ParZu - The Zurich Dependency Parser for German
A project of the Computational Linguistics Group at the University of Zurich (http://www.cl.uzh.ch).
Project Homepage: http://github.com/rsennrich/parzu
This program is free software; you can redistribute it and/or modify it under the terms of the GNU General Public License as published by the Free Software Foundation
ParZu is a dependency parser for German. This means that it analyzes the linguistic structure of sentences and, among other things, identifies the subject and object(s) of a verb.
It is a fork of Gerold Schneider's English Pro3Gres parser. Its architecture is hybrid and consists of both a hand-written grammar and a statistics module that returns the most likely analysis of a sentence. The primary difference to the English parser is the German grammar and statistics module. Architecturally, it is different in that it supports the use of morphological information, and does not use a chunker. ParZu also has a python wrapper that supports various input/output formats and multiprocessing.

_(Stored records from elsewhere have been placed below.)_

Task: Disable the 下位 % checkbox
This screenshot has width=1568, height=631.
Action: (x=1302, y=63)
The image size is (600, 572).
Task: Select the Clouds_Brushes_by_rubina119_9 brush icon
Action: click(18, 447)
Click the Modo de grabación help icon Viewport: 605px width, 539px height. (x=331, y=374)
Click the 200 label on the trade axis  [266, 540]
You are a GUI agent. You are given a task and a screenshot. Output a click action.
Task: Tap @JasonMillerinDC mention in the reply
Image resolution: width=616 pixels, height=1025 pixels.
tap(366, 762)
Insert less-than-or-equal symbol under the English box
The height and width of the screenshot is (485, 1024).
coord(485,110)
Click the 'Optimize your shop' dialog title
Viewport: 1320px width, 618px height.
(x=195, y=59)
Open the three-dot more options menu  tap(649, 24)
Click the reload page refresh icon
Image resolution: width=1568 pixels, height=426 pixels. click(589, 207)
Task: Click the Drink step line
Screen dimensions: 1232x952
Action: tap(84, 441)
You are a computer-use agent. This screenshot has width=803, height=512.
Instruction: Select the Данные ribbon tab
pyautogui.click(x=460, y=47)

This software was developed and tested using
Linux (32 and 64 bit) SWI-Prolog 5.6 (or YAP 6.2 - check the top of the script `parzu` to switch between the two) Python 2.6 (also tested on Python 3.1) Perl 5.10
It may work in different environments, but there is no guarantee. Any contributions to improve cross-plattform compatibility are welcome.
Additionally, the parser requires the following software and licenses:
- A POS-Tagger using the STTS tagset: (for instance clevertagger: https://github.com/rsennrich/clevertagger)
- A tool for morphological analysis (not required, but strongly recommended). Supported:
For development and testing, we recommend Tüba-D/Z or the Hamburg Dependency Treebank HDT (free download for academic use). See the section below on how to extract and integrate statistical information from Tüba-D/Z or the HDT into the system.
Install all requirements. In Ubuntu Linux, all are available in the repositories: sudo apt-get install swi-prolog sfst
unpack (or git clone) the directory to your target directory.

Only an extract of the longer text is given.